How to Create a Rent Receipt as a Vermont Tenant
A complete rent receipt should include:
- Your full name (the tenant)
- Your landlord's name
- The property address
- The rent amount paid
- The date of payment
- The rental period covered (e.g., May 1 – May 31, 2026)
- The payment method (cash, check, Zelle, Venmo, bank transfer)
- The transaction or confirmation number (if you paid electronically)
- Any additional notes (e.g., "includes pet rent" or "partial payment")
Rather than building a receipt from scratch in a Word document each month, use a tool designed for the job. RentReceipt.io lets you fill in your details, preview the receipt in real time, and download a professional PDF instantly. It is completely free, no account is required, and you can email a copy directly to your landlord to create an additional paper trail.
Tips for Vermont Renters
- File Form RCC-146 by April 15 — and don't assume your landlord filed LRC-140. You can file your Renter Credit claim independently, but your claim depends on the landlord's separate Landlord Certificate. If you suspect it was not filed, call the Department at 802-828-2865 and have your own rent records ready.
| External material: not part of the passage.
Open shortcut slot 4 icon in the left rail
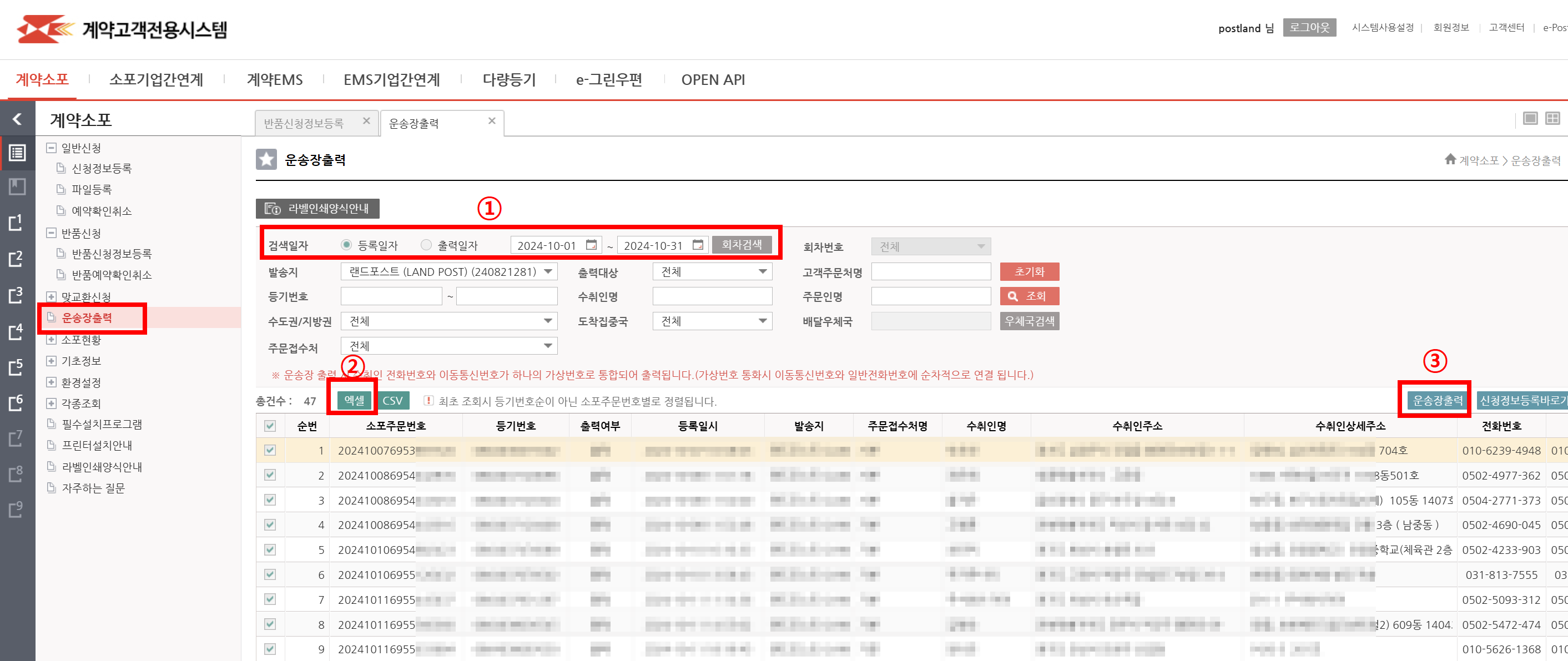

- Get your SPAN early. You need the School Property Account Number for the unit to file RCC-146. Ask your landlord or use the SPAN Finder tool on the Department of Taxes website.
- Generate a receipt every month. One receipt is a data point. Twelve months of receipts is a payment history that supports your Renter Credit calculation and demonstrates you are a responsible tenant.
- Provide a vacate date and forwarding address at move-out. The 14-day deposit clock under § 4461 starts when the landlord learns you vacated; giving clear written notice of your move-out date starts that clock and the automatic-forfeiture protection running.
- Email a copy to your landlord. Even if they did not ask for one, emailing a receipt creates a shared record with a timestamp. If they never dispute it, that silence supports your case.
- Include your transaction ID. If you pay via Zelle, Venmo, or bank transfer, include the confirmation number on your receipt. This ties your receipt to an independent payment record.
- Keep records past your lease. Vermont's statute of limitations on written contracts is generally six years under 12 V.S.A. § 511 — the same as Maine and North Dakota. Hold onto your receipts for at least the duration of your lease and several years past move-out.
The Bottom Line
Vermont law does not require your landlord to give you a rent receipt. But Vermont is one of the most renter-protective states in this series: a refundable Renter Credit that can return part of your rent, one of the strongest deposit remedies in the country (automatic forfeiture for a late return, double damages for willful withholding, and the burden of proof on the landlord), a 14-day cure window that is among the longest, and local just-cause protections in Burlington. The catch with the Renter Credit is that it depends on your landlord filing their LRC-140 — which is exactly why your own records matter. By creating your own receipts each month, you give yourself the evidence base for an accurate Renter Credit claim, a clean defense in the 14-day notice window, and a strong position under § 4461 if a landlord withholds your deposit.
Your rent is probably your largest monthly expense. In a state where documentation can come back to you as an actual refund and where the deposit remedies have real teeth, the monthly receipt only takes a minute — and it is worth every second.